Youngblood might've just been the beginning of MachineGames' co-op ambitions, and the studio is interested in infusing more multiplayer components into its games.
Today MachineGames re-confirmed our suspicions: More co-op games are probably on the way. In a Bethesda.net post, the studio expressed desires to make another online multiplayer game of some sort whether it be co-op or traditional multiplayer. The studio is interested in taking its learnings with Youngblood and applying them to future games. Microsoft will be glad to hear this. Now that MachineGames is a first-party Xbox studio, it's only natural for its games to have live service-style hooks with engagement-driven mechanics, i.e. unlockables, co-op, and other online content specifically designed for Xbox Game Pass subscriber growth and retention.
The Wolfenstein developer started off with the standalone online co-op multiplayer game Wolfenstein Youngblood, which was actually monetized with in-game purchases. That move was part of Bethesda's push into live services, a push that's seen most of its big IPs transition into online-driven games (ESO, Fallout 76, etc). This live service focus was an attractive business model for Microsoft and helped add value to the recent $7.5 billion Bethesda buyout. It folds perfectly with Microsoft's emphasis on services.
Wolfenstein Youngblood was the first multiplayer title from the studio. What were some of the learnings you had in designing a multiplayer game vs a single-player experience, and is multiplayer something we're going to see more of from MachineGames?
Fredrik Ljungdahl, Gameplay Director
"We love co-op games, so it was a great experience to bring co-op to the Wolfenstein universe with Youngblood. Designing for multiplayer is quite different compared to single-player games and it's also a lot harder to test. Especially as we also made the game a lot less linear compared to what we are used to.

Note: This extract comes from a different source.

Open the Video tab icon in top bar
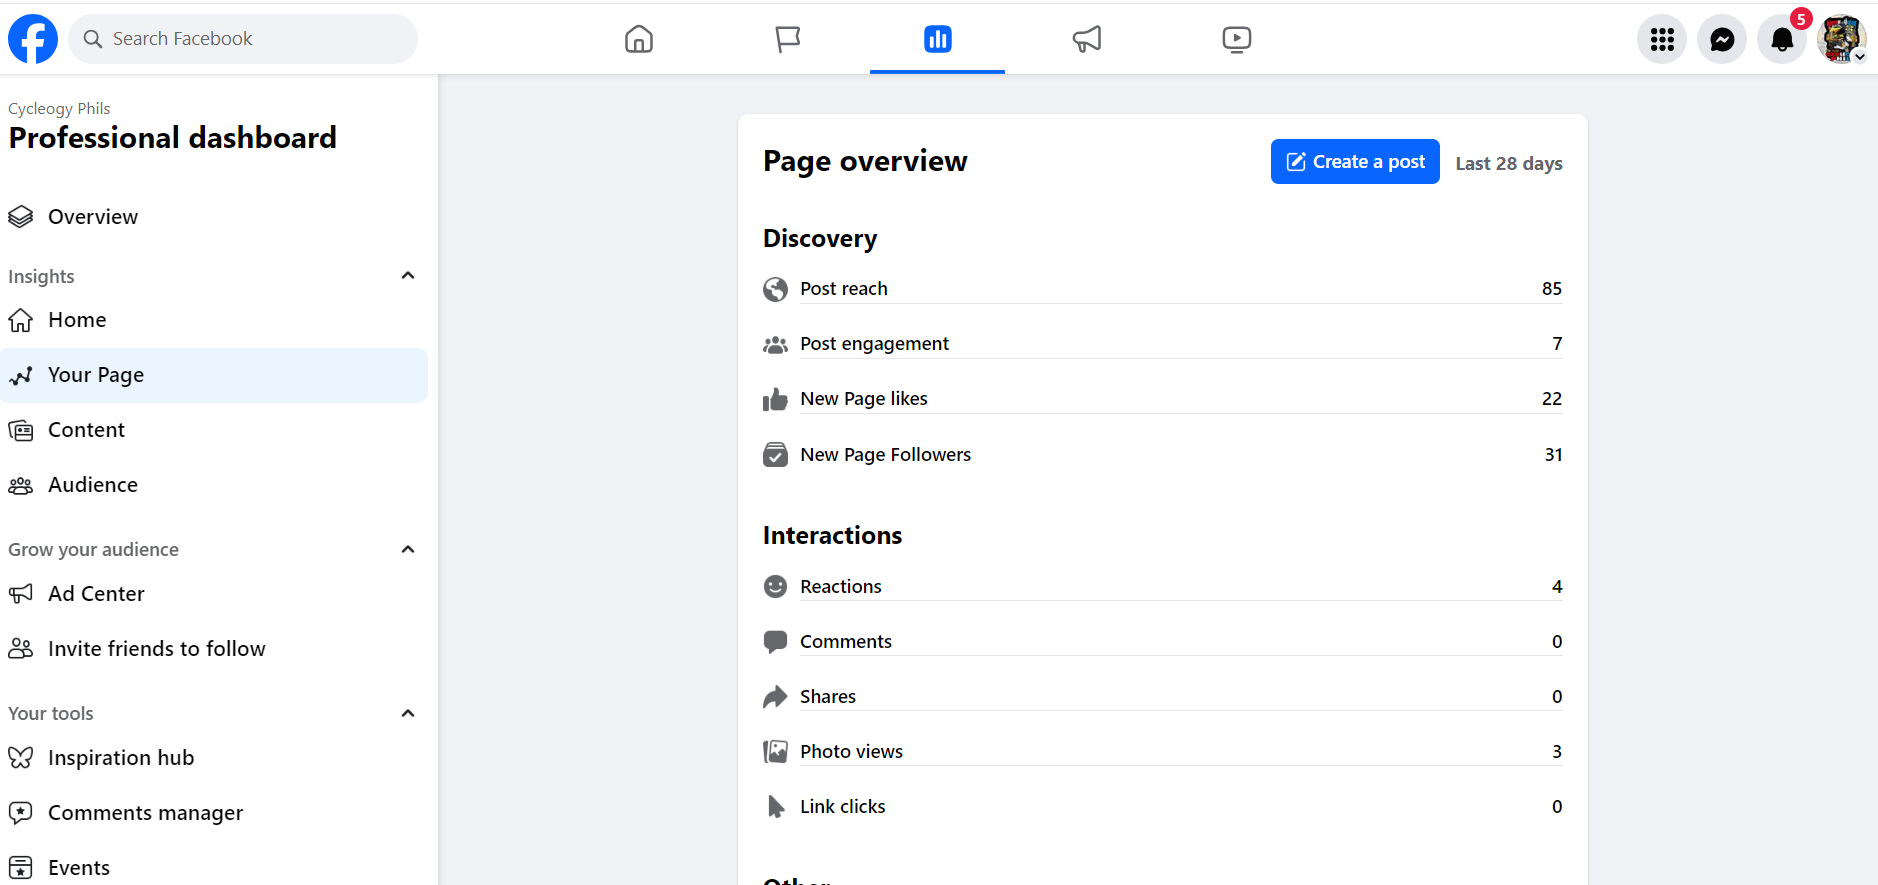Image resolution: width=1878 pixels, height=885 pixels. coord(1236,39)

The specially crafted events that we've been known to use in previous games are often based on the player's location and progression and other sets of known "facts." These assumptions and frameworks don't necessarily work in the co-op, nonlinear approach.
"We learned a lot on Youngblood, and it would be fun to apply some of that knowledge to future games."
John Jennings, Production Director
"Our first foray into multiplayer with Youngblood helped us learn a lot from both a gameplay and from a technical perspective. Understanding that doing the technical learning at the same time as doing the gameplay learning may be too much of a challenge is possibly one of our biggest takeaways, and it's one we won't need to go through a second time in multiplayer development."
MachineGames also plans to build its games specifically for next-gen NVMe PCIe 4.0 SSD tech to revolutionize gameplay. SSDs will break barriers that HDDs kept up for a long time, including eliminating seek times and asset duplication, blasting data to components at high rates to significantly reduce load times and completely eliminate any need for lengthy transition points during gameplay.
It's likely Wolfenstein 3 will have some sort of co-op functionality or multiplayer mode.
This isn't the first time we've heard about MachineGames delving deeper into co-op. Recent job listings hinted as much. In 2019, studio head Jerk Gustafsson discussed adding online multiplayer modes into future Wolfenstein games.
"I'm pretty sure that whatever we do in the future it will have an online component," Gustafsson said in an interview with GamesBeat. "You'll be able to play with your friends. But with that said, what I feel is equally important, a very important thing for me personally, is that a Machine Games title will always let you play solo. That's an important thing for us. So I'm pretty sure it will be a combination."